What you produce should match the records exactly, line for line.

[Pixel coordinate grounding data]
· · · · · · ·

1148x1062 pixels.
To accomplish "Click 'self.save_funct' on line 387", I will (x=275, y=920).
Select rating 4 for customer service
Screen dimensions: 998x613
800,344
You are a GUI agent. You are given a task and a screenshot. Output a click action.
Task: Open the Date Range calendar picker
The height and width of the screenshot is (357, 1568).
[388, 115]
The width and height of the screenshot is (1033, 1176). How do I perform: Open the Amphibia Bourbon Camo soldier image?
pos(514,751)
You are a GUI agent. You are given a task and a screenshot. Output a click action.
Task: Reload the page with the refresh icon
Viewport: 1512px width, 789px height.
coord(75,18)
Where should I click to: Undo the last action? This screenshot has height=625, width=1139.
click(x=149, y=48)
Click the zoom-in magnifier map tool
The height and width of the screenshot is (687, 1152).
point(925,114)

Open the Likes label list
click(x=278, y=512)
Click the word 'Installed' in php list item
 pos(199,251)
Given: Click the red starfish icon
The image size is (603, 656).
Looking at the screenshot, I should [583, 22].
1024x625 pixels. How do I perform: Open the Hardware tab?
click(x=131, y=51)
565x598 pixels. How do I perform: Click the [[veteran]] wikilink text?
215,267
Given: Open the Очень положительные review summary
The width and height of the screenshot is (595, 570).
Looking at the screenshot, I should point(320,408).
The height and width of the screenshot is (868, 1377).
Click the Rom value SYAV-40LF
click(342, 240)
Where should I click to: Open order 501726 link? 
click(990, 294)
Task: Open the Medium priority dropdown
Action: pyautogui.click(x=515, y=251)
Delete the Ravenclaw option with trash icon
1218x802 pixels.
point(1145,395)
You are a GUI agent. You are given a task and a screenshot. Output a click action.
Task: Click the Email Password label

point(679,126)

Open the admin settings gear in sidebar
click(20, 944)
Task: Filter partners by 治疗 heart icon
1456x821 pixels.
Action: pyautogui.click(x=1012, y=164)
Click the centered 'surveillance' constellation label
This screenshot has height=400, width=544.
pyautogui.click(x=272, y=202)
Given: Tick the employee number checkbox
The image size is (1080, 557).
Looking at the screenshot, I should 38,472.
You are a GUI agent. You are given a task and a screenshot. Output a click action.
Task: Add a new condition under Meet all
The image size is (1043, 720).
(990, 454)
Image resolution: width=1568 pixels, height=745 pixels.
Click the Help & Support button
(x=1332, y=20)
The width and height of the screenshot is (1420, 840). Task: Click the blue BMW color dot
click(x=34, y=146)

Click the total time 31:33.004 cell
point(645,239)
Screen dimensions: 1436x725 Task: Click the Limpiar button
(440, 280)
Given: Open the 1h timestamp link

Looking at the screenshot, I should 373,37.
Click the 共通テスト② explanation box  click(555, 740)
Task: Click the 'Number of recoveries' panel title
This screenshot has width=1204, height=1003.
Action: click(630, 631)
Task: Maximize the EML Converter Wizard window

· · · · · · ·

__Solved exercise__.
1148x1062 pixels.
To accomplish "Click 'self.save_funct' on line 387", I will (x=275, y=920).
Select rating 4 for customer service
Screen dimensions: 998x613
800,344
You are a GUI agent. You are given a task and a screenshot. Output a click action.
Task: Open the Date Range calendar picker
The height and width of the screenshot is (357, 1568).
[388, 115]
The width and height of the screenshot is (1033, 1176). How do I perform: Open the Amphibia Bourbon Camo soldier image?
pos(514,751)
You are a GUI agent. You are given a task and a screenshot. Output a click action.
Task: Reload the page with the refresh icon
Viewport: 1512px width, 789px height.
coord(75,18)
Where should I click to: Undo the last action? This screenshot has height=625, width=1139.
click(x=149, y=48)
Click the zoom-in magnifier map tool
The height and width of the screenshot is (687, 1152).
point(925,114)

Open the Likes label list
click(x=278, y=512)
Click the word 'Installed' in php list item
 pos(199,251)
Given: Click the red starfish icon
The image size is (603, 656).
Looking at the screenshot, I should [583, 22].
1024x625 pixels. How do I perform: Open the Hardware tab?
click(x=131, y=51)
565x598 pixels. How do I perform: Click the [[veteran]] wikilink text?
215,267
Given: Open the Очень положительные review summary
The width and height of the screenshot is (595, 570).
Looking at the screenshot, I should point(320,408).
The height and width of the screenshot is (868, 1377).
Click the Rom value SYAV-40LF
click(342, 240)
Where should I click to: Open order 501726 link? 
click(990, 294)
Task: Open the Medium priority dropdown
Action: pyautogui.click(x=515, y=251)
Delete the Ravenclaw option with trash icon
1218x802 pixels.
point(1145,395)
You are a GUI agent. You are given a task and a screenshot. Output a click action.
Task: Click the Email Password label

point(679,126)

Open the admin settings gear in sidebar
click(20, 944)
Task: Filter partners by 治疗 heart icon
1456x821 pixels.
Action: pyautogui.click(x=1012, y=164)
Click the centered 'surveillance' constellation label
This screenshot has height=400, width=544.
pyautogui.click(x=272, y=202)
Given: Tick the employee number checkbox
The image size is (1080, 557).
Looking at the screenshot, I should 38,472.
You are a GUI agent. You are given a task and a screenshot. Output a click action.
Task: Add a new condition under Meet all
The image size is (1043, 720).
(990, 454)
Image resolution: width=1568 pixels, height=745 pixels.
Click the Help & Support button
(x=1332, y=20)
The width and height of the screenshot is (1420, 840). Task: Click the blue BMW color dot
click(x=34, y=146)

Click the total time 31:33.004 cell
point(645,239)
Screen dimensions: 1436x725 Task: Click the Limpiar button
(440, 280)
Given: Open the 1h timestamp link

Looking at the screenshot, I should 373,37.
Click the 共通テスト② explanation box  click(555, 740)
Task: Click the 'Number of recoveries' panel title
This screenshot has width=1204, height=1003.
Action: click(630, 631)
Task: Maximize the EML Converter Wizard window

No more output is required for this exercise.